Once I was mature enough to see it, this is what I learned to love most about my mother: her ability to see the humanity in anyone and to bring out the best in everyone. It was her instinct as a physical therapist, first in the halls of the VA tending to the Vietnam veterans, then in her own practice, and then working primarily with the elderly, trying every day to straighten what was bent and broken. As my grandmother, Helen Bickerstaff, aged and became more frail, she took on the added responsibilities of a daughter and a caretaker. This was hard and demanding work, both physically and mentally, and she undertook it with unfailing cheer, warmth, and heart. Gainesville is filled with the people she helped to heal; it was her calling, and even after her diagnosis and her first craniotomy, she still talked about going back to work part-time because it was therapy for her as well as for her patients.
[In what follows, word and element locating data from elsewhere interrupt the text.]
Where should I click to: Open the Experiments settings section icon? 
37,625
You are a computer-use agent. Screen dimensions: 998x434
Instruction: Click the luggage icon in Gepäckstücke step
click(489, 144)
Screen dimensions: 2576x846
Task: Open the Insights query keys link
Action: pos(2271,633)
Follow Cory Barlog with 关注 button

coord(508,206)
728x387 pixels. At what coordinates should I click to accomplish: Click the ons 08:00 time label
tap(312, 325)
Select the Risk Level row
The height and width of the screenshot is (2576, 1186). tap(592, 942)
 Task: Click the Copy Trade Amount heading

But I don’t want to leave you with the impression that Mom was a pushover. She ran a strict home. Soda and sugared cereals were never an option. When I was old enough to drive, in order to earn the privilege I had to sign a contract that ran to several pages. I was once grounded for a week for telling her I was going to play tennis at the Westside courts when I went to the Woodside courts instead. She told me that if I ever wanted to ride a motorcycle, she would first give me a personal tour of the accident victims at the VA ward to dissuade me. It worked. Right before I left for college, in a seeming lapse of her authority, she allowed me to visit an out-of-town friend who was then in college. I forgot to call home to tell her that I had safely arrived, one of the conditions of my newfound freedom. Several hours after arriving, I was surprised to hear a knock on my friend’s dormroom door. It was a private investigator my mother had hired to locate me—I swear he had on a blazer and a fedora, this can’t be my own fantastical reconstruction of the scene. He was her last recourse to finding me in an era before cellphones. The only thing he said to me, delivered with impeccable timing before turning on his heels, was: “Call your mother.”
Having been a parent now for nine months, I can’t imagine how hard it must have been to be a single mother, to move back home, and to remake a life for herself and for me. My memories of her are of course from this time, and I never once sensed that this was ever a burden to her, though at times it must have been. One of the things I will miss most is the ability to understand her more fully now, to know what these years meant to her. And as happy as my memories are of this time, it was her past eight years with Tom that were her happiest. Traveling, dancing, and being completely in love. These were the things the cancer couldn’t touch. We are all grateful for the time we’ve had and the memories we’ve kept between us.
She will be remembered by the husband she adored, the friends she made, the patients she made whole, the dance partners she embraced, the family she leaves behind, the strangers she showered with kindness, and the son she loved.